For anyone who has experienced a fire in their home or at work, they understand how the damage to the premises is much wider than the actual burn areas, since smoke and water damage can be quite significant.


Fire departments often respond to structure fires with a similar protocol. Often the following units are sent: fire engines, ladder trucks, rescue squads, chief officers, and an Emergency Medical Technician (EMT) unit. Each have specific assignments once they are sent. However, response details will vary among fire departments.

For many structural fires, shutting off gas and electricity at the location are typically an early priority for arriving fire crews.

If hazardous materials (hazmat) are known to be stored, or discovered, at a location, then additional specific procedures and equipment are required by firefighters. For example, a foam-carrying vehicle may be sent to structures known to store hazardous chemicals.


Structure fires may be attacked with either “interior” or “exterior” resources, or both.

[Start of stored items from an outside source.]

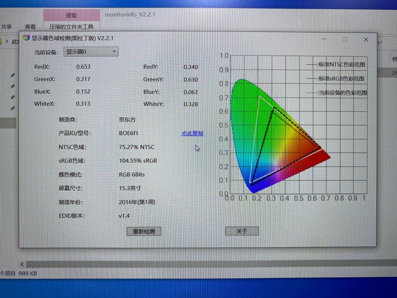Click the horizontal scrollbar track in Explorer

click(206, 264)
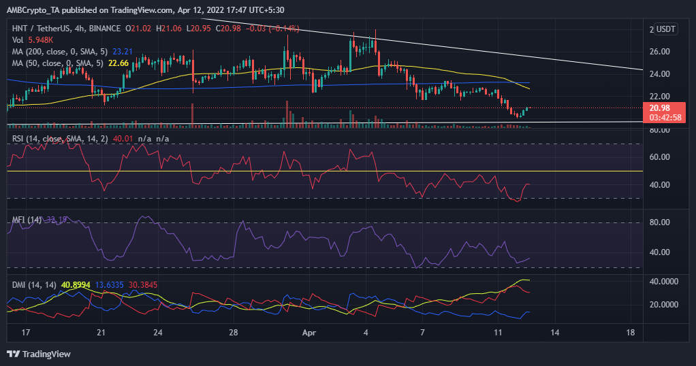Click the 28 date on time axis

[233, 333]
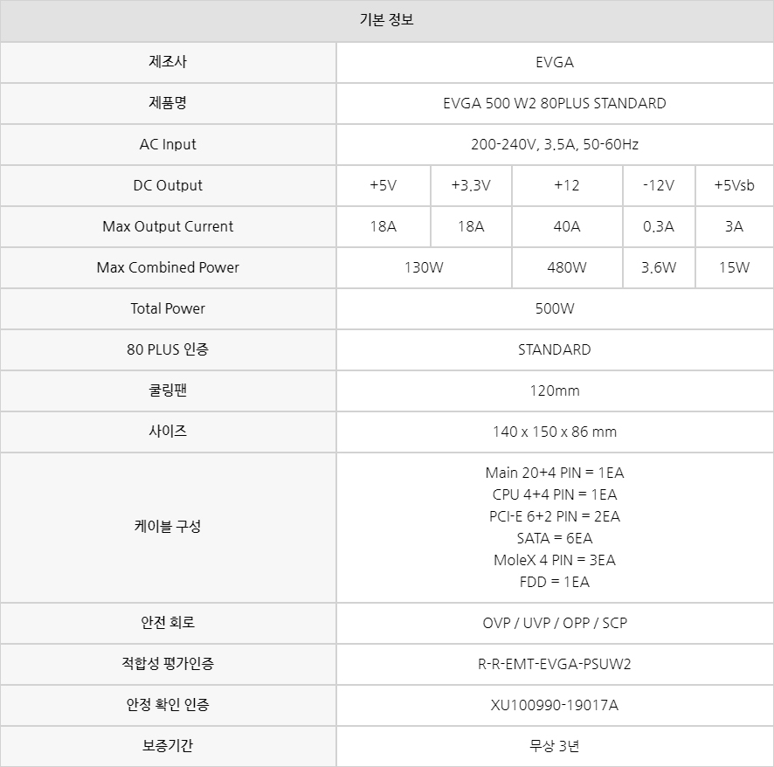Click the AC Input row label
The height and width of the screenshot is (767, 774).
[x=168, y=144]
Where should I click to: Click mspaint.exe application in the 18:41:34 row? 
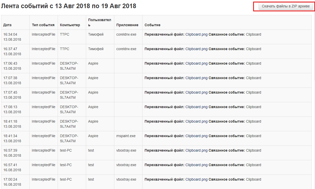126,136
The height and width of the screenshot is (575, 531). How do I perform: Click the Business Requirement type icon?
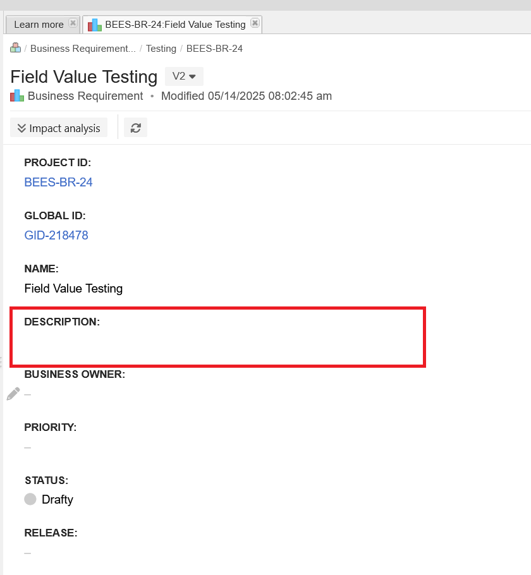[17, 95]
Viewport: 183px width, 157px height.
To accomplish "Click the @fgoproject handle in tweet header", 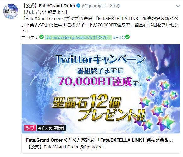I will pyautogui.click(x=94, y=6).
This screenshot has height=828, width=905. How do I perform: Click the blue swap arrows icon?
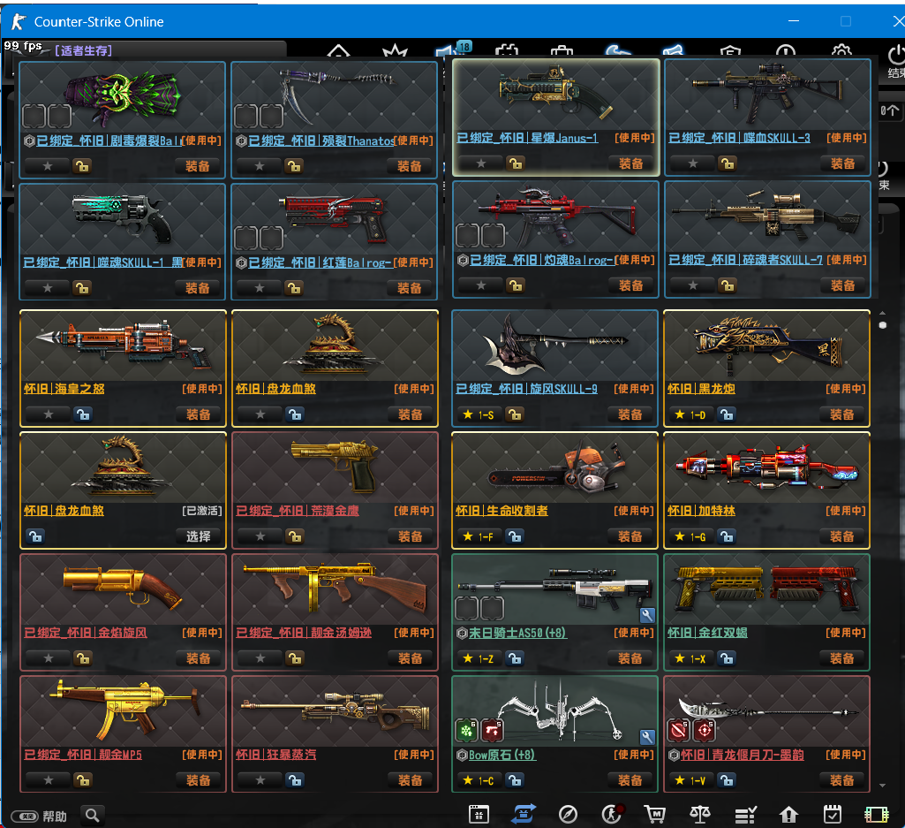[524, 815]
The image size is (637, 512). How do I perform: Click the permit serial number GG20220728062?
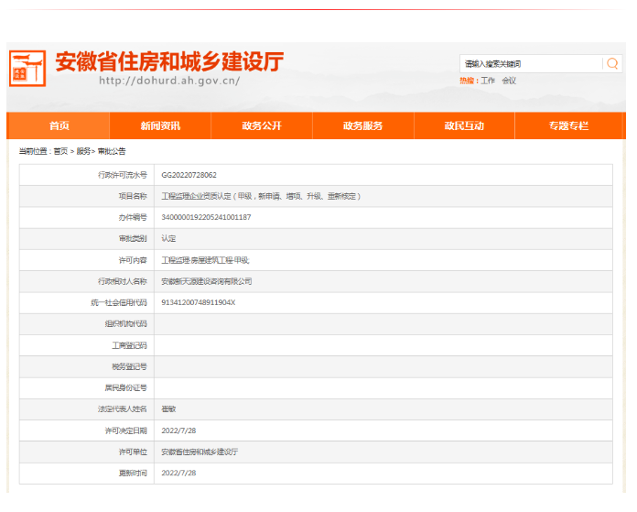tap(189, 174)
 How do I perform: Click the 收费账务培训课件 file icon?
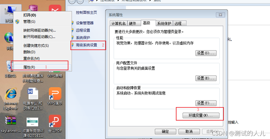tap(33, 127)
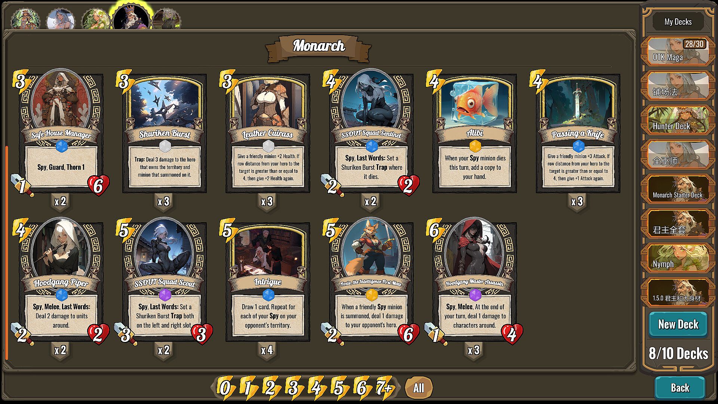Select the fifth hero portrait icon

coord(166,19)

  1. Interior crews, using the “two in, two out” rule, may extend fire hose lines inside the building, locate the fire and cool it with water. “Two in, two out” means firefighters never go into a dangerous situation in a fire or rescue incident alone. Two firefighters should be positioned outside the hazard area to initiate a rescue of the firefighters inside, in the event that they get into trouble.
  2. Exterior crews may direct water into windows and other openings, or against any nearby fuels exposed to the initial fire. However, hose streams directed into the interior through exterior wall apertures may conflict and jeopardize interior fire attack crews, so close coordination is vital.


Buildings that are made of flammable materials such as wood are different from fire-resistant building materials such as concrete. Generally, a “fire-resistant” building is designed to limit fire to a small area or floor. Other floors may be safe by preventing smoke inhalation and damage.

All buildings on fire, or suspected of being on fire, must be evacuated, regardless of fire rating.


Some fire fighting tactics may appear to be destructive, but often serve specific needs. For example, in order to provide ventilation for fires, firefighters are forced to either break open holes in the roof or floors of a structure (called vertical ventilation), or break open windows and walls (called horizontal ventilation) to remove smoke and heated gases from the interior of the structure.

Such ventilation methods are also used to improve interior visibility to locate victims more quickly.

Ventilation helps preserve the life of trapped or unconscious individuals as it releases the poisonous gases from inside the structure.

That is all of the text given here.